**Quoted text:**
Tutorial

Let’s start by opening the project that you saved at the end of Module 1. This contains most of the data you need to start this session. If you have not completed the practical exercise for Module 1, please do so before proceeding. 

In Module 1, we had opened three vector files: a point file for settlements, a line file with roads and a polygon file with administrative boundaries. 

• Open the project that you saved at the end of Module 1. (This should be stored within your Maps folder)
• Turn off the display of all layers (unclick them in the “Layers” list) then turn on the display of your polygon layer – Admin 1.
• Right click on your Admin 1 layer and select Zoom to Layer. This option zooms to the full extent of the chosen dataset, and it is useful to visualise a dataset in its entirety.

Identify features

We will now use the identify features tool to discover what information is associated with each of the Admin 1 areas. 

• Click on the Identify Features tool in the top bar, then click on any of the Admin 1 areas

In the “Identify Results” window that opens on the right, you should see a summary of the attributes associated with this feature. This will look something like the image below:

This is all the information available for that area of land – the Admin 1 shape that you clicked on. Take a minute to see what information is included. The left-side “Feature” column has a list of the information categories (the attributes) available for this dataset and the right-side column has the associated value. For this dataset, the most useful information is name and p-code for Admin 1.

Attribute Tables

Each feature in a vector data file has both geographic information as well as other qualitative and quantitative attributes associated with it. Using the identify features tool, we were able to explore this data for one feature, in this case the shape we clicked on. To see all the qualitative and quantitative information available for every feature, we have to open the attribute table.

**Things to do:**
• A. In the GIS tutorial, what does the Zoom to Layer option do?
• B. Rewrite the stretch of the GIS tutorial from "In Module 1, we" through "in its entirety.", replacing "Admin 1" with "Admin 2".
The listing below is not needed.

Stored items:
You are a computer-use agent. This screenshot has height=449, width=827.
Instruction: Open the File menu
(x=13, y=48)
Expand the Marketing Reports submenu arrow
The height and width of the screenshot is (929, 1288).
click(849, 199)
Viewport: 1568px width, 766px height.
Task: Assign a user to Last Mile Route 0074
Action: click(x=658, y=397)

**Answers given:**
• A. It zooms to the full extent of the chosen dataset.

• B.
In Module 1, we had opened three vector files: a point file for settlements, a line file with roads and a polygon file with administrative boundaries. 

• Open the project that you saved at the end of Module 1. (This should be stored within your Maps folder)
• Turn off the display of all layers (unclick them in the “Layers” list) then turn on the display of your polygon layer – Admin 2.
• Right click on your Admin 2 layer and select Zoom to Layer. This option zooms to the full extent of the chosen dataset, and it is useful to visualise a dataset in its entirety.